[[ RECORDED INFORMATION, beginning ]]

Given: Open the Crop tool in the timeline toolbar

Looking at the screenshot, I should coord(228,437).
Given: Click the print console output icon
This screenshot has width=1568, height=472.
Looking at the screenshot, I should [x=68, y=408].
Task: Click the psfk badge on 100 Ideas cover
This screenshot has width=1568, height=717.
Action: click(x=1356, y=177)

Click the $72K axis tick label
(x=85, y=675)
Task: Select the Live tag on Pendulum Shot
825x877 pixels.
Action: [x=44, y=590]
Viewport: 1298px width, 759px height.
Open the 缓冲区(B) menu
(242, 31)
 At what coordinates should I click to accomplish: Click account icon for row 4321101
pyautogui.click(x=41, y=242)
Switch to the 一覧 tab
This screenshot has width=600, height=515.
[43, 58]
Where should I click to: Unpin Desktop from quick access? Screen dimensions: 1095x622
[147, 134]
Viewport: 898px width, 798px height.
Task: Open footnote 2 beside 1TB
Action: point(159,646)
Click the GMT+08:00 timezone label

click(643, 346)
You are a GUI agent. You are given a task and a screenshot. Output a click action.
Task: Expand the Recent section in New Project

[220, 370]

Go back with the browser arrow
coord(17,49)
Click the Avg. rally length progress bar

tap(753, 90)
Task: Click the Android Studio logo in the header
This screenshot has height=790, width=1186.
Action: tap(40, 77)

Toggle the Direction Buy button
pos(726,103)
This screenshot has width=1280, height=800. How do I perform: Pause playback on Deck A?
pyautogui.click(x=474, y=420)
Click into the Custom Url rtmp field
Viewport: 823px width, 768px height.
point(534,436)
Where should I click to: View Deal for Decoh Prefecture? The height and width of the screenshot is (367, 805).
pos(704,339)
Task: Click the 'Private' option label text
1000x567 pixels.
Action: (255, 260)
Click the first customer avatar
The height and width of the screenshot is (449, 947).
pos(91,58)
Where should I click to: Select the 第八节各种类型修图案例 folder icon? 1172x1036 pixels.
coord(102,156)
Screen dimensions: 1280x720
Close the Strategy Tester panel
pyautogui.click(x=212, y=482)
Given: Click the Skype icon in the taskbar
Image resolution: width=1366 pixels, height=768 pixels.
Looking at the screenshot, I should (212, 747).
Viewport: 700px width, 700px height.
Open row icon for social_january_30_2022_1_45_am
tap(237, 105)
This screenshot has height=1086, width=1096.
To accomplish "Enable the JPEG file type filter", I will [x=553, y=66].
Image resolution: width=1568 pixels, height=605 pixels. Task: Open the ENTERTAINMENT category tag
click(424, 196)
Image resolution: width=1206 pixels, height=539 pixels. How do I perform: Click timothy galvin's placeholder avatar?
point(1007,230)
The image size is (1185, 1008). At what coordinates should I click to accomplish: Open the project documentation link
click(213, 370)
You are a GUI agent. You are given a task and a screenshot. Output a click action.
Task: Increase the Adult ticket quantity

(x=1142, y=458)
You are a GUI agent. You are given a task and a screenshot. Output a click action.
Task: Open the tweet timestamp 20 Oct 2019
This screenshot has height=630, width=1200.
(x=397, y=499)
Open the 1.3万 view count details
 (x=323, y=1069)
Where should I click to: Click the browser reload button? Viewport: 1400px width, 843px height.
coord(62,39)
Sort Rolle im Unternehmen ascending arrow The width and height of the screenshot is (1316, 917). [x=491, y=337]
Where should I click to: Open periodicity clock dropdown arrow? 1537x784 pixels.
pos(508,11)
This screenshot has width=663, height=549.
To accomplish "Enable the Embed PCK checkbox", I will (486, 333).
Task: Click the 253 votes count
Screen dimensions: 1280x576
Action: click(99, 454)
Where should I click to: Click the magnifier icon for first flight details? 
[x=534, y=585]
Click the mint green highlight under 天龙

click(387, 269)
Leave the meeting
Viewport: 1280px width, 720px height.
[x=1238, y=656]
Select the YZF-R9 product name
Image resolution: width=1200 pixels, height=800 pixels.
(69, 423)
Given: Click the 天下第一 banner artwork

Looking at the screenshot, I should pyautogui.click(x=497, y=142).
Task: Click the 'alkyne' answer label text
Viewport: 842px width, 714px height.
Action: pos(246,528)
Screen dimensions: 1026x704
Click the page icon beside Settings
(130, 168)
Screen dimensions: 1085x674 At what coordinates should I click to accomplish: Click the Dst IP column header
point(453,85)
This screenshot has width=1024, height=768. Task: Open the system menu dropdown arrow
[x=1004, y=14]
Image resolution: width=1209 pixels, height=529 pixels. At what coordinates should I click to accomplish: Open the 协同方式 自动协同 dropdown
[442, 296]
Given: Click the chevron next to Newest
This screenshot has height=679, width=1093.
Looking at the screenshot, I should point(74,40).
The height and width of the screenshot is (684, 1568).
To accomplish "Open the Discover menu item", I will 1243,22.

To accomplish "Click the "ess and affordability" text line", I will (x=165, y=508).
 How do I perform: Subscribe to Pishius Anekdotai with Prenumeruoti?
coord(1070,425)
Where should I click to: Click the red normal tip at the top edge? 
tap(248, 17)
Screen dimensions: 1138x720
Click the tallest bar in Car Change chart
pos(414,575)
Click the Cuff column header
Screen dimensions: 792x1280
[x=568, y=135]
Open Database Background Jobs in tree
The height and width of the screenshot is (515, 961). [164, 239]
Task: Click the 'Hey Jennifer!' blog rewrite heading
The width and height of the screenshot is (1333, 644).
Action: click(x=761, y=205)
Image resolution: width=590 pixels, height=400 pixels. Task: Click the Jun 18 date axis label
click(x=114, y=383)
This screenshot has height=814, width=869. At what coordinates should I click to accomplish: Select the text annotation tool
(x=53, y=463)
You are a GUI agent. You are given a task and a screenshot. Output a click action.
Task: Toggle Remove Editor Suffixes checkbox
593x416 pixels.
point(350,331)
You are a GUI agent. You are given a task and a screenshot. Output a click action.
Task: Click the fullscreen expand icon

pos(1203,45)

[[ RECORDED INFORMATION, end ]]

- _PROBLEM REQUIREMENTS_
Which lines of the data contain the string "will"? Copy each of them.

- _SOLUTION TO THIS EXERCISE_
To accomplish "Enable the JPEG file type filter", I will [x=553, y=66].
To accomplish "Enable the Embed PCK checkbox", I will (486, 333).
To accomplish "Open the Discover menu item", I will 1243,22.
To accomplish "Click the "ess and affordability" text line", I will (x=165, y=508).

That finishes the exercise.